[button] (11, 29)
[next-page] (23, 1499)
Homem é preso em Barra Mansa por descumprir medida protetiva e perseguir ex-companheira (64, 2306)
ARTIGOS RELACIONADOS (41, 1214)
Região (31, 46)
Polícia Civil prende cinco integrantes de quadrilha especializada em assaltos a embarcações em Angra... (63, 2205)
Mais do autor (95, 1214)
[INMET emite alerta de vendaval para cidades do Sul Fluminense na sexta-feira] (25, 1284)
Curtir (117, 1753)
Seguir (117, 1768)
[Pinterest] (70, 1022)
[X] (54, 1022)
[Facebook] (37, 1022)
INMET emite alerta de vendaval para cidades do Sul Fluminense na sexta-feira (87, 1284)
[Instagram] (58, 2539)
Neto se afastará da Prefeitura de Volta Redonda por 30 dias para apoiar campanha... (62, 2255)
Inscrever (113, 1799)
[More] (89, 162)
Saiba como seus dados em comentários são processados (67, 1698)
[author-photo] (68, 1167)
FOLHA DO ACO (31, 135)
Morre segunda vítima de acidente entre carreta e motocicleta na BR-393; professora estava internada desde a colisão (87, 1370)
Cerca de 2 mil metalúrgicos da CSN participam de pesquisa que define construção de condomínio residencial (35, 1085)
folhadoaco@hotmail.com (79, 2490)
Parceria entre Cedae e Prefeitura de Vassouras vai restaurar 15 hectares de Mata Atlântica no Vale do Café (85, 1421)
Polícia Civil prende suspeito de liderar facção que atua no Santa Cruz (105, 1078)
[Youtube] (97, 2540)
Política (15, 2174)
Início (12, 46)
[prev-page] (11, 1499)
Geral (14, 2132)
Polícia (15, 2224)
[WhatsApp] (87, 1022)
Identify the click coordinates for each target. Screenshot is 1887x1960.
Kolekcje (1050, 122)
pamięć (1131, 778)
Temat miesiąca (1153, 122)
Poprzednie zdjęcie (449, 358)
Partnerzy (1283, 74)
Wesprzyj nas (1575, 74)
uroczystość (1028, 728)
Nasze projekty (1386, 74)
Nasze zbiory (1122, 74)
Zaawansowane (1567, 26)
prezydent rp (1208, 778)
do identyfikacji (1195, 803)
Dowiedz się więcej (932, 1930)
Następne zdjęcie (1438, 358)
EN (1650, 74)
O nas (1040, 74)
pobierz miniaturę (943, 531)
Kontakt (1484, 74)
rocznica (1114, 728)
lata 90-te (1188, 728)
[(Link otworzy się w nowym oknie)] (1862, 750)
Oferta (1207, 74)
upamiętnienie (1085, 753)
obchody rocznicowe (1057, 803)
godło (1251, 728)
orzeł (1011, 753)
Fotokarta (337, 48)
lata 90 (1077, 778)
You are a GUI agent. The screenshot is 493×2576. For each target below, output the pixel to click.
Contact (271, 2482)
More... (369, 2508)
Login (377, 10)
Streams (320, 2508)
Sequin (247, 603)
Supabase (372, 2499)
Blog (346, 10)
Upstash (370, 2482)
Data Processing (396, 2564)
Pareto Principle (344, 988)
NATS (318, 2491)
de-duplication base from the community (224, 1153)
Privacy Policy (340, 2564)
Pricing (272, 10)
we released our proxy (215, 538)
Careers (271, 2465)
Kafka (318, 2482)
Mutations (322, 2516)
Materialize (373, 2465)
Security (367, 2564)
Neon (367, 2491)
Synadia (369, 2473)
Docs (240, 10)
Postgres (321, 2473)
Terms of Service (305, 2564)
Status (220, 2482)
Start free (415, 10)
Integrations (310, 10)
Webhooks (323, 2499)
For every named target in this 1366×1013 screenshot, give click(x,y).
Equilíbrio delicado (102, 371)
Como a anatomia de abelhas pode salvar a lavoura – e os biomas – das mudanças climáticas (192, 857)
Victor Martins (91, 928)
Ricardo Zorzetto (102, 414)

→ TASK INSTRUCTIONS
Copy out each line of the material in which the word "zdjęcie" turns up.

→ SOLUTION TO THIS EXERCISE
Poprzednie zdjęcie (449, 358)
Następne zdjęcie (1438, 358)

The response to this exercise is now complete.